Dünyanın bunca derdi varken, ‘İstanbul’un dertlerini konuşmak gereksiz olabilir.
Ne var ki, İstanbul’un dertleri ile dünyanın dertleri arasında da bir irtibat noktası vardır. Dertlerin tamamı, dönüp dolaşıp “kaht-ı rical/’ehil insan’ yokluğu”na dayanır.
Anadolu’nun bir şehrinden İstanbul’a gelen bir ahbabımız ile tarihi yerlerini yeniden görmek için yola çıktık. İlk adresimiz İstanbul’un ‘merkez’i kabul edilen Fatih oldu. Fevzipaşa Caddes’inde otobüsten inerek Fatih Camii’ne doğru çıkarken sokak ortasındaki ‘çirkinlik’ dikkatimizi çekti. Sokak resmen çökmüştü. Oradaki esnafa, tabanı çöken ve kaldırım taşları sökülüp bir kenara bırakılan yolu gösterip “Burası ne zaman bu hale geldi, kimse ilgilenmiyor mu?” diye sorduk. Tabiî esnaf dert küpü. “Söylemediğimiz yer, aramadığımız yetkili kalmadı. Herkes işi başkasına atıyor. Bir de siz el atın!” diye bizi de laf attılar. Biz de “Yetkililere bildirmek vazifemiz, neticeyi bilemeyiz” diyerek fotoğraf çektik. Yola devam ederek Malta Çarşısı yönünde Fatih Camii bahçesine girdik. Tam o noktada, Fatih Müftüğü önündeki çukurlar dikkatimi çekti. Bu iki fotoğrafı Twitter’dan “Fatih’e bu görüntü yakışır mı?” notuyla paylaşıp İstanbul Büyükşehir Belediyesi ‘Beyaz Masa’yı (@ibbBeyazmasa) haberdar ettik. Sağ olsunlar onlar da ‘ilgi’ gösterip adres sordular.

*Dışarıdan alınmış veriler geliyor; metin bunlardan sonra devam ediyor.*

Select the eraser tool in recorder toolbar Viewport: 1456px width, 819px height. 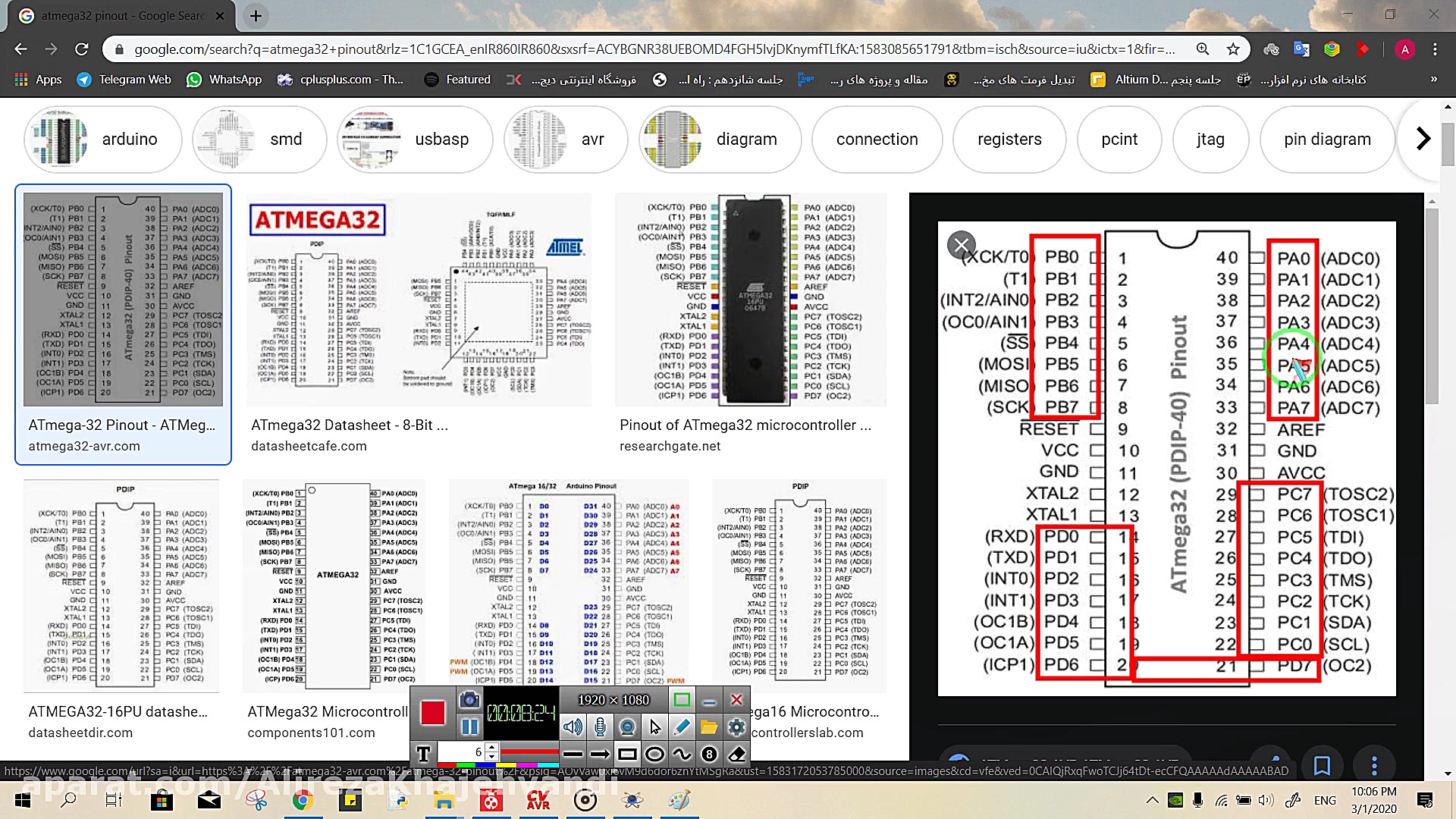coord(736,754)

Bu vesileyle @ibbBeyazmasa’ya bir paragraf açmak lâzım. İstanbul büyük bir şehir olduğu gibi dertleri de büyük. Dolayısıyla başta trafik konusu olmak üzere başka konularda da zaman zaman ‘Beyaz Masa’ya bildirimlerimiz oluyor. Mutlaka cevap veriliyor, ama dertlerin çözüldüğünü söylemek zor. Ekseriyetle “Konuyu ilgili birimlerimize iletiyoruz” notuyla verilen cevaplar çözüme dönüşmüyor. İETT, metrobüs ve duraklar noktasında yaptığımız onlarca hatırlatma, hep ‘ilgileniyoruz’ cevabıyla çözümsüz kaldı.